In essence, cy pres awards serve as a rebuttal to defense attorneys who argue that their clients' cases should be dismissed because it would be economically infeasible to compensate class members, even though their client may have done wrong. Without cy pres as an option, companies can steal small amounts from everyone, or violate peoples' rights (to privacy or truthful product information, for instance) without ever fearing that it will cost them any money.
What Criteria Are Used in Selecting Cy Pres Recipients?
The American Law Institutes' Principles of Law of Aggregate Litigation (ALI Principles) establish the best practices for distributing cy pres awards.
The principles include:
- Class Members Come First
Before distributing leftover settlement money via a cy pres award, the ALI Principles ask that any residual funds be distributed among the class members until they are fully compensated for their losses.

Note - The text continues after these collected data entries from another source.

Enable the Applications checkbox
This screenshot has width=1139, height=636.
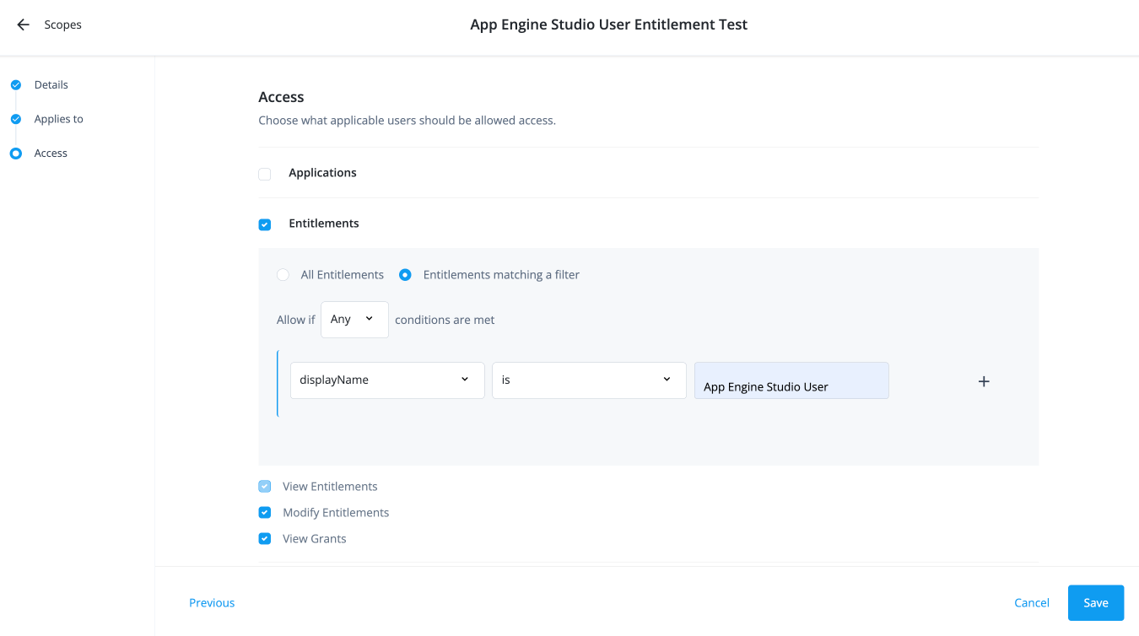click(265, 174)
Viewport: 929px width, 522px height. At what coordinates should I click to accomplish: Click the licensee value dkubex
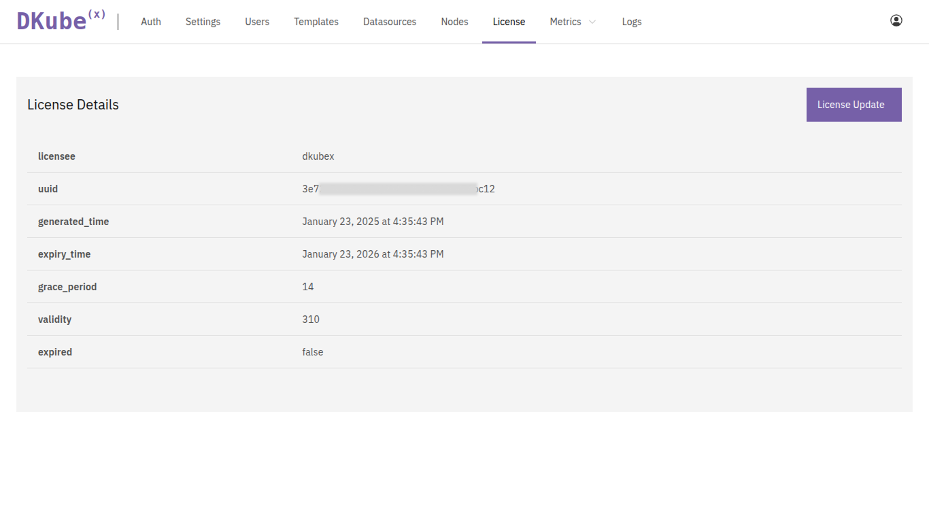318,156
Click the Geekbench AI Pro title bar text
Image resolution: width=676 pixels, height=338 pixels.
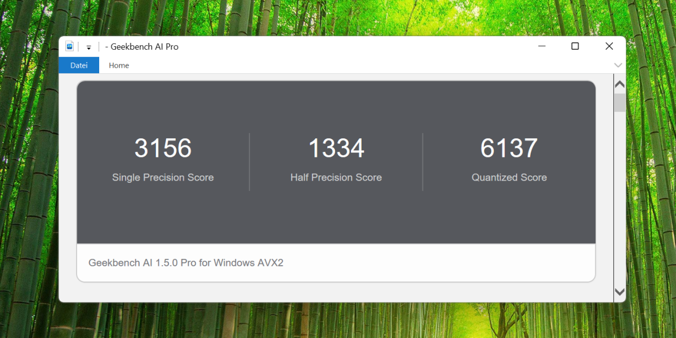(141, 46)
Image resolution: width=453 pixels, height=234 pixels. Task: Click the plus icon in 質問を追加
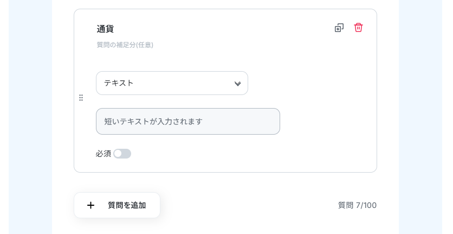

For instance, if a lawsuit is filed over allegedly misleading claims on a cereal marketed as "natural" when it contained synthetic ingredients, the settlement may only allow class members to claim up to five boxes per household, regardless of how many boxes they actually purchased. If only 30% of class members actually claim part of the settlement – and there is money leftover in the settlement fund – class members may be able to submit claims for any additional boxes of cereal they purchased.
- Cy Pres Recipients Should Align with the Interests of the Class
All non-profit public and legal services organizations – particularly those that provide legal assistance to low-income and disadvantaged groups – are generally acceptable to be chosen as cy pres recipients.
Attorneys and judges, however, aim to make sure cy pres recipients align with the interests of the class by considering factors such as:
The type of wrongdoing the class members suffered (false labeling, product defect, etc.)
The nature of class members' injuries (physical harm, harm to vehicle or property, statutory violations, etc.)
The reason why there is money left over
- Cy Pres Awards Should Take into Account Where Class Members Live
To help ensure all class members benefit indirectly from a cy pres award, ALI principles suggest that a national organization be chosen in a case that affects consumers in all 50 states or identifies a multi-state class. For instance, a court rejected two cy pres recipients in Nashin v. AOL because 66 million AOL subscribers were affected by the lawsuit's allegations – but the proposed cy pres recipients served only certain areas of California. As a general guideline, a portion of a cy pres distribution should be given to a national non-profit, with any remaining money assigned to an organization in the local jurisdiction.